While the New York Police Department has been making international headlines for its repressive response to Occupy Wall Street, the movement took another arrest on Nov. 1 in a Harlem basement. Activist Michael Booth was arrested for “criminal mischief” after helping long-time Harlem community leader Queen Mother Dr. Delois Blakely, a resident in the building, enter her own boiler room.
Real estate interests, in league with several building tenants, have impeded attempts to fix the heater with the goal of making the building unlivable, according to Dr. Blakely. While this is a common gentrification strategy, at 477 142nd St. it has drawn an uncommon response. It has now become the site of a potential struggle of the Occupy movement, which has already started to spread throughout the city with initial neighborhood-based meetings and General Assemblies in Harlem and Washington Heights.
A handful of Occupy activists showed up on day one, with more pledging to come throughout the week and occupy the boiler room if the heater is not immediately fixed. NYPD officers—visibly unhappy about the presence of outside support—pledged to call for the repairs themselves.
Queen Mother Dr. Blakely purchased the building for a few thousand dollars over 30 years ago, and has operated it ever since as a space for low-rent housing, serving especially poor families and those with disabilities. She told Liberation, “We want this to remain a legacy to the community, serving need not greed.”
It is that same spirit that moved Queen Mother Dr. Blakely to participate in one of the first General Assemblies at Occupy Wall Street, and to return there on Oct. 31 to solicit help for the struggle in Harlem. The Occupy movement “must now come to the communities and hear the people’s needs. We need a plan of action within the community.” Linking the difficulties of sleeping outside at Liberty Plaza to the challenges of living in a cold apartment building, she continued, “we all deserve the right to heat and hot water.”

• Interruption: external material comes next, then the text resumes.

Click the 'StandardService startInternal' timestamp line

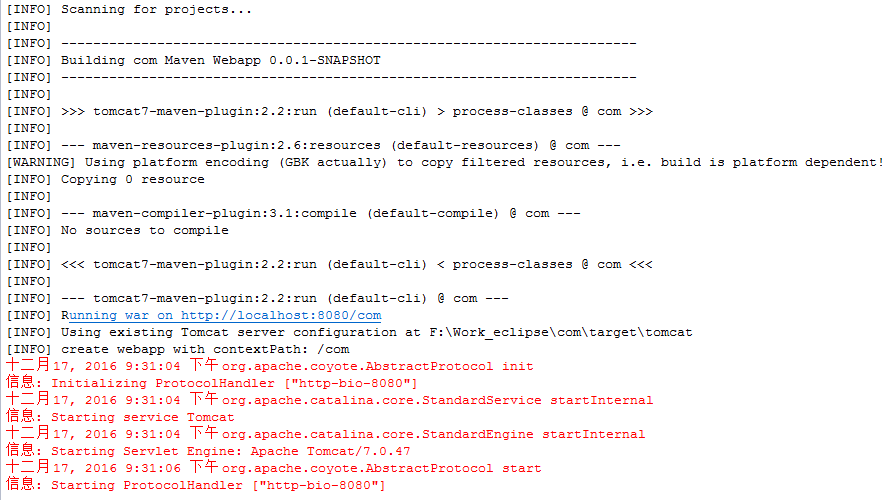(329, 399)
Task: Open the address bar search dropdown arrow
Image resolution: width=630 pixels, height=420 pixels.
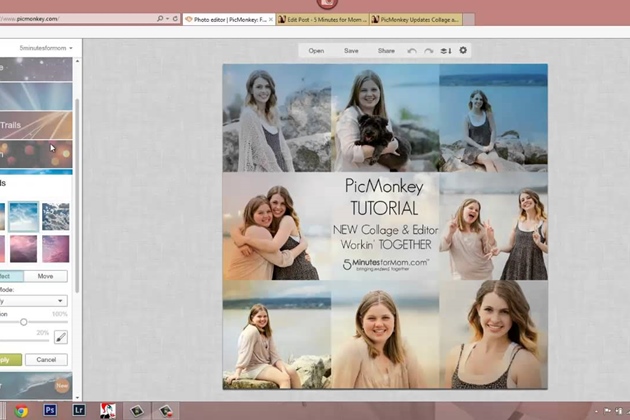Action: pos(166,19)
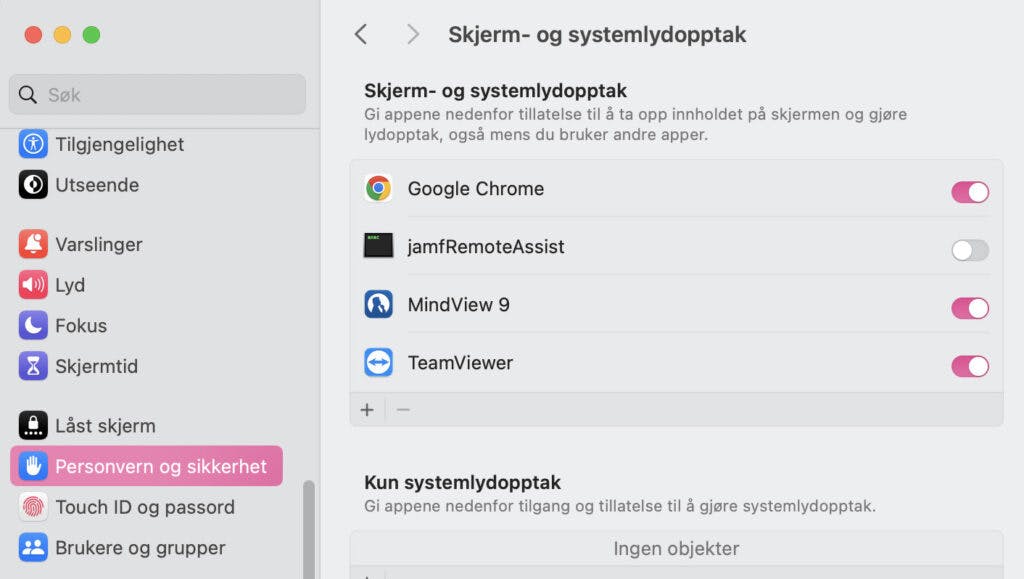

“We cannot wait. This will soon become a life-and-death situation,” Queen Mother Dr. Blakely told Liberation. Three days ago the city saw its first snow and freezing temperatures.
In addition to the immediate issue of heat for the building, activists are calling for the immediate release of Mr. Booth from the 30th Precinct, and for all charges against him to be dropped. The struggle at 477 142nd St. will undoubtedly continue, as there are larger attempts by powerful real estate groups to force the building into foreclosure. Whatever the outcome, the “Occupy the Boiler Room” struggle is an indicator of how the movement could potentially sink roots into the city’s poorest and working-class communities.